*** Opening STUDY TEXT ***
REQUESTED BY: Dear Senator Murphy:
In your letter of March 28, 1979, you express concern about the constitutionality of LB 105, and its companion bill, LB 103. You question the constitutional propriety of assessing real property of railroads as personal property. We believe there is no constitutional problem with respect to these bills in the area you mention.
We point out that the provision about appraising and assessing some of the real estate of railroads the same as personal property did not originate with LB 105, but is found in the present law. Section 2 of LB 105 amends section77-602, R.R.S. 1943. That section now provides for ascertainment by the State Board of Equalization and Assessment of various itemized types of property belonging to railroads, including real property, and orders the board to `appraise and assess the same as personal property.' LB 105 does not change the general scheme of the statute, so what you are asking, in effect, is whether the present statute is valid.
*** Closing STUDY TEXT ***
*** Opening SUPPLIED MATERIAL ***
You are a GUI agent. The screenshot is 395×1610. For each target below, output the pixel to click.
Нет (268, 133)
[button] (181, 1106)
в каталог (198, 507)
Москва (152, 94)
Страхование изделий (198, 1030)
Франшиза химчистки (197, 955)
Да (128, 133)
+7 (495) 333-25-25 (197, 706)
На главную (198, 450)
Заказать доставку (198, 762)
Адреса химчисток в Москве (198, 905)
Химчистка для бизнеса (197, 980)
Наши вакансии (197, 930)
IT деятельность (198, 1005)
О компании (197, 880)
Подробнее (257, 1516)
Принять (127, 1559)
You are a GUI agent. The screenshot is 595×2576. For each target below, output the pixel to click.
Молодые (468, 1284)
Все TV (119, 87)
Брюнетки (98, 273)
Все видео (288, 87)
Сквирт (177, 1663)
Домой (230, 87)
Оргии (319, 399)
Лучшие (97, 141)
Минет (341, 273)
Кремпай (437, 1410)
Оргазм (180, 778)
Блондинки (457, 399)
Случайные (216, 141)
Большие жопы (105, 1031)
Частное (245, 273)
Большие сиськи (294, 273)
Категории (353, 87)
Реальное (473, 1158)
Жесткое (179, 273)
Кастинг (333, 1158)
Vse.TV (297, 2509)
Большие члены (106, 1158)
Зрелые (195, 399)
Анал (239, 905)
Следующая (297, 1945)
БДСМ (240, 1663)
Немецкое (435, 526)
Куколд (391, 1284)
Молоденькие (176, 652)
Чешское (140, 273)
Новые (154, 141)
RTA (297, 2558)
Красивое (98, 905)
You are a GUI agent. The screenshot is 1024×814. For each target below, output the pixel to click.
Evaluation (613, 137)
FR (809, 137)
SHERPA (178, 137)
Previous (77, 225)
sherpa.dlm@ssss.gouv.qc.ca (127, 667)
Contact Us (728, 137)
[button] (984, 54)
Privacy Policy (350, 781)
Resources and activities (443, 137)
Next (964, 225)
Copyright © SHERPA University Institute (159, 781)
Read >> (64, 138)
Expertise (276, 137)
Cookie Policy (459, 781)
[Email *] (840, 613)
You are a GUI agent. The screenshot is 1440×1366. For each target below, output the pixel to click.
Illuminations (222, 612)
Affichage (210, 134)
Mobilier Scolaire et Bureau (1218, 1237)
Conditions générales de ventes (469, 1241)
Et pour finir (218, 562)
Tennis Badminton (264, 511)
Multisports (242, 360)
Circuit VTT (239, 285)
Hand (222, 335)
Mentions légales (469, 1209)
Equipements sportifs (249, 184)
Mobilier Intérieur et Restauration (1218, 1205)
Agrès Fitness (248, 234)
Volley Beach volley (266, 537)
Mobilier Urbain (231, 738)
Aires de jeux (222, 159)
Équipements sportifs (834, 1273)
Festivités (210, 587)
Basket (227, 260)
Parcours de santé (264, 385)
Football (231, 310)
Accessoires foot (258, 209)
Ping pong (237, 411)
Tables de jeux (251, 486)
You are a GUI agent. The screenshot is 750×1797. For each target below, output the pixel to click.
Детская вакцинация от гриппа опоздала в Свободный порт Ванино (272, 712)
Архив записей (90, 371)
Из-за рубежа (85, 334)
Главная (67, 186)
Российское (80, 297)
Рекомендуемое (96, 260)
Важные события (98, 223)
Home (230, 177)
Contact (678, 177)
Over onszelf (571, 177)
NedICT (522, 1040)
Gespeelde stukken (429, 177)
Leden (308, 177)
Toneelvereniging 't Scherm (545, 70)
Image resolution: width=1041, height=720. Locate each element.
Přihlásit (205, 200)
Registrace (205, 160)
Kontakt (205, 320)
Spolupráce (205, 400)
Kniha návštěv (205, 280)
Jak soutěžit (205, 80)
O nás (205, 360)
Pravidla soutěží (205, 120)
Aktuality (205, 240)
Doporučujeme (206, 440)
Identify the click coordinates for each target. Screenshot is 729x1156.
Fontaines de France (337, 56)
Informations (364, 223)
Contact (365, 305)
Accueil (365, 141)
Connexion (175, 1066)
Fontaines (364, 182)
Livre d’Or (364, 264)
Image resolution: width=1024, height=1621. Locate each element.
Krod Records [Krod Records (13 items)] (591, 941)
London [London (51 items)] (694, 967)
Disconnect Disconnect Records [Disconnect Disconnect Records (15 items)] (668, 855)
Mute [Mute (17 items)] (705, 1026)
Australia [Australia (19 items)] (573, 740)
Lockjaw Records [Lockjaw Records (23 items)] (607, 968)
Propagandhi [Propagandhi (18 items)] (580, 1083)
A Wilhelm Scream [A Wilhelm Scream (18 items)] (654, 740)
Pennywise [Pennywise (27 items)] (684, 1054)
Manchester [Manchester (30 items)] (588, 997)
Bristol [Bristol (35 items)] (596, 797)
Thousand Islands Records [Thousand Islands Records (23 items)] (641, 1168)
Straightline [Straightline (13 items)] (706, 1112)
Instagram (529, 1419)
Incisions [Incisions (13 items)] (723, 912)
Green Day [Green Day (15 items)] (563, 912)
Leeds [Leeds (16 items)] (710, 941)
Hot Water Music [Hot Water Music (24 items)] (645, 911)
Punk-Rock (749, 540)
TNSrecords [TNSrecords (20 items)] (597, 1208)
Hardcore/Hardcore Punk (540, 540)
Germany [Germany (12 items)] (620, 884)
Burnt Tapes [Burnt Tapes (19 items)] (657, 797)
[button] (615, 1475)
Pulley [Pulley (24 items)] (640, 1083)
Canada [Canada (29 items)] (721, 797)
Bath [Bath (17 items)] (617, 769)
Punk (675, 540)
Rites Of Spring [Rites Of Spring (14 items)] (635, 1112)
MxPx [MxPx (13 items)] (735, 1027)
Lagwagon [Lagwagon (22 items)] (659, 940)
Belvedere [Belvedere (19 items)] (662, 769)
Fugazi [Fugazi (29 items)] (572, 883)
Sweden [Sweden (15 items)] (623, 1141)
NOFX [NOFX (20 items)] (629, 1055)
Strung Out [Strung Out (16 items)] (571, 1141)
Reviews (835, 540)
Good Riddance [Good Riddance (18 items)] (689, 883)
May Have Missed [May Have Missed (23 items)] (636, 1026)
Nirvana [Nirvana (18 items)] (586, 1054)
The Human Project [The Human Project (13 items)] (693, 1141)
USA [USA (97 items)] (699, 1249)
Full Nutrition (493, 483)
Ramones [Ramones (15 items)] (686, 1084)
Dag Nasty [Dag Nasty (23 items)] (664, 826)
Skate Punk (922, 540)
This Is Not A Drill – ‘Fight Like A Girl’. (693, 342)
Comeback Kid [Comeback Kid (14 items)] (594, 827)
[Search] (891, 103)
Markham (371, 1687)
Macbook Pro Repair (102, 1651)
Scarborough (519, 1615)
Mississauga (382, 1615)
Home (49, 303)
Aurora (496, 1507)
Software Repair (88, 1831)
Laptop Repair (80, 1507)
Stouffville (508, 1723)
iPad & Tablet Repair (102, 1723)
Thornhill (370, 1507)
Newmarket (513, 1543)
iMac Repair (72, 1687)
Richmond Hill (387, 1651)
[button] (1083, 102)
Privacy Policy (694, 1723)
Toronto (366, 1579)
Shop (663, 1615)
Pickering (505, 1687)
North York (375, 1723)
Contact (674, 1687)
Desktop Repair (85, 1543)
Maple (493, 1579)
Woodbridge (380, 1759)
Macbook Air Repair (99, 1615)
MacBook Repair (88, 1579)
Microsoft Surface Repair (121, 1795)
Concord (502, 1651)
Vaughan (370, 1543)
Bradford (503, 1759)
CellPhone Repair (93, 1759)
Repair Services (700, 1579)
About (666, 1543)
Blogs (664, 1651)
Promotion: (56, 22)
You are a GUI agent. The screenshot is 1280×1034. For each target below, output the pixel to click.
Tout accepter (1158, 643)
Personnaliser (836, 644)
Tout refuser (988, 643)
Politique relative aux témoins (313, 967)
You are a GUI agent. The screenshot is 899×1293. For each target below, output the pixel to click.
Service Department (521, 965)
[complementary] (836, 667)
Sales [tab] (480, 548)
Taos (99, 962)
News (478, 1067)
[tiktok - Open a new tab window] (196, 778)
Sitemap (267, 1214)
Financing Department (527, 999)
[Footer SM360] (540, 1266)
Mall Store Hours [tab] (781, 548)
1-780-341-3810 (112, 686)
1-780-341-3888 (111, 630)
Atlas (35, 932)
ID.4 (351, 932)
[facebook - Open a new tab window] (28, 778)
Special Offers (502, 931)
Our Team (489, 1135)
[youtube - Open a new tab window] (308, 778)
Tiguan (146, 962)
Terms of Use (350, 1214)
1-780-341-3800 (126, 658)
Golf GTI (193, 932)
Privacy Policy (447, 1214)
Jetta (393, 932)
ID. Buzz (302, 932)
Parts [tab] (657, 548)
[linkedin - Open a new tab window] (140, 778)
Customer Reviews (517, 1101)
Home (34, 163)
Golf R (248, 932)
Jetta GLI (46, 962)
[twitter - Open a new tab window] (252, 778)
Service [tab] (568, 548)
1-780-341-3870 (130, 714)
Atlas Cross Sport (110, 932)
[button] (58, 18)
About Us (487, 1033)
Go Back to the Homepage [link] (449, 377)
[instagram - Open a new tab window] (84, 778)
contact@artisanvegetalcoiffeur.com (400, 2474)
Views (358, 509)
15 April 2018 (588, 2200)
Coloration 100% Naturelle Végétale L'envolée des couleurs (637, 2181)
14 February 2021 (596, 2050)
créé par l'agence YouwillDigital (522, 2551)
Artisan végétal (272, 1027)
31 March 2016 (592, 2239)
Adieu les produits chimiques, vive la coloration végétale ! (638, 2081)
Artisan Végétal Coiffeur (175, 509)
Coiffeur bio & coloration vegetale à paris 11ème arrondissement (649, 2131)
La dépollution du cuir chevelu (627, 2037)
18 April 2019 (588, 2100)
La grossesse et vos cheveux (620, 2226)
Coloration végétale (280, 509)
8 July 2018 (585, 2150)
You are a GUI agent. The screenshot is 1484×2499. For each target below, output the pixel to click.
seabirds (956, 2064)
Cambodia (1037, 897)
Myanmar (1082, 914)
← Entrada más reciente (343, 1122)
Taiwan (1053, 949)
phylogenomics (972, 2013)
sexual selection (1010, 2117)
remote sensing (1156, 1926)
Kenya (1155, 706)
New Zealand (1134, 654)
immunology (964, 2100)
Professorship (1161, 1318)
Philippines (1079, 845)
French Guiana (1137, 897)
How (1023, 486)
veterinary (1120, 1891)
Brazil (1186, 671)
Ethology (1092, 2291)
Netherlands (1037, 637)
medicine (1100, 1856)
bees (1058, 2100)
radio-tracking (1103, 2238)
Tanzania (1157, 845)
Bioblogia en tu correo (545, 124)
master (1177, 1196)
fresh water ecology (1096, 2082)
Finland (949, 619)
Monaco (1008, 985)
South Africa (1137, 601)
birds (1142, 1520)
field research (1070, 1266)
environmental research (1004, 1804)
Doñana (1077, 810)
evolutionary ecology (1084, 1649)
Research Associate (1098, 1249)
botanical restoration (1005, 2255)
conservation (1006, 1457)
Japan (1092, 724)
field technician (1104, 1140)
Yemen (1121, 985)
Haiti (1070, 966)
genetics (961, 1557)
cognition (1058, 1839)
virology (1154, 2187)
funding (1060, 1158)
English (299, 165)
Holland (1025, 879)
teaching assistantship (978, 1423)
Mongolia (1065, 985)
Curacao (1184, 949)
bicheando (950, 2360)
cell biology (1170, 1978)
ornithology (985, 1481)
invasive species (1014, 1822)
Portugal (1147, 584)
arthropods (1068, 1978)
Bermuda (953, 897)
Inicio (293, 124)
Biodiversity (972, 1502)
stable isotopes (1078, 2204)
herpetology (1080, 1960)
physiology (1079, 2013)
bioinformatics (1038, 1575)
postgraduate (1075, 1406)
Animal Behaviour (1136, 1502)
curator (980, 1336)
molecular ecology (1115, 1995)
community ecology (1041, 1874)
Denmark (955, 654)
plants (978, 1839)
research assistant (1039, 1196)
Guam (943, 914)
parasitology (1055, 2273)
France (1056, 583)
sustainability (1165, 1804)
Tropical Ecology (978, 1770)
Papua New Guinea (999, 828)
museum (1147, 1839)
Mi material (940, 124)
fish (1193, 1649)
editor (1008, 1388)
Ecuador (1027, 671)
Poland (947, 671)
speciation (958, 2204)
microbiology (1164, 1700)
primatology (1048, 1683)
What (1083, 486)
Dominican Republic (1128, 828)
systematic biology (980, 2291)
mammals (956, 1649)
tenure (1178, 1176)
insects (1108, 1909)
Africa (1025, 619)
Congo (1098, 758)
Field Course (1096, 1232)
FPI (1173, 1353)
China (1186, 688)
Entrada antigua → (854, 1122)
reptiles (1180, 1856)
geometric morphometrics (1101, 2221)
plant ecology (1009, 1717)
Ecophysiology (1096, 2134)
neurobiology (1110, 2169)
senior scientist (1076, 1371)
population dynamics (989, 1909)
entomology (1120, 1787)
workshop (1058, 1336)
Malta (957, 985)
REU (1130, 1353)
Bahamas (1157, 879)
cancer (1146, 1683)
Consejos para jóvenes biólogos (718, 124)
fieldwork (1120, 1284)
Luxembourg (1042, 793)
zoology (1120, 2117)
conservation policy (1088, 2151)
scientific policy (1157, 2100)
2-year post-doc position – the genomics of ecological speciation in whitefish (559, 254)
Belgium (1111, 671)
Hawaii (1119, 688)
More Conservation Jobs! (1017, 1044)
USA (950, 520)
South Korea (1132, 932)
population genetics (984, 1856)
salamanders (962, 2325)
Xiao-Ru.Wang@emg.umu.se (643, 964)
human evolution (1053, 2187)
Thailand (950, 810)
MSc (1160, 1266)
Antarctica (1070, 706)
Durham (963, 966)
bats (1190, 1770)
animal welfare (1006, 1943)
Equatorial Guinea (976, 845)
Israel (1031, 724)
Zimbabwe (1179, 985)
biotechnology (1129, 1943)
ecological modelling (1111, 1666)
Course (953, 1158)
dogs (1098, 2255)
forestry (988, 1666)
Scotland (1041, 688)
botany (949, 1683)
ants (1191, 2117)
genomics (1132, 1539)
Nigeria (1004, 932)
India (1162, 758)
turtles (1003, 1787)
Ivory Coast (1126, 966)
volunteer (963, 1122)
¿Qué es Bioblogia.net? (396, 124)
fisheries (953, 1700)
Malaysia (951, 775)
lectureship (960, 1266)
*** Closing SUPPLIED MATERIAL ***
◆ TASK LIST:
a – Answer these from the letter on LB 105:
(i) What date does the letter give for Senator Murphy's letter?
(ii) Which section does Section 2 of LB 105 amend?
(iii) Which body does the present statute direct to ascertain the itemized types of railroad property?
b – Continue the letter on LB 105 after its final sentence.

◆ RESPONSES BY TASK:
a –
(i) March 28, 1979
(ii) Section 77-602, R.R.S. 1943
(iii) The State Board of Equalization and Assessment

b –
This provision has been in section 77-602 since its enactment in 1903. As a matter of fact, its predecessor had a similar provision. The Nebraska Supreme Court has considered the system of taxing railroad property a number of times, and has not questioned this provision. The purpose is to permit a unified valuation of the property of the railroad, which would be very difficult to value piecemeal. In Chicago, B. Q. R. Co. v. Box Butte County, 99 Neb. 208,155 N.W. 881 (1915), we find this explanation of the system:
". . . The general purpose of this legislation is stated in State v. Savage, 65 Neb. 714, 750, as follows: `It seems reasonably clear that in assessing railroad and telegraph property, as contemplated by sections 39 and 40, the whole property belonging to any one corporation, and subject to assessment in this state, should be valued for tax purposes in its entirety, and that in such valuation should be included all elements going to make up the entire property, whether consisting of franchises or other intangible property, or physical property, be it real, personal or mixed.'. . ."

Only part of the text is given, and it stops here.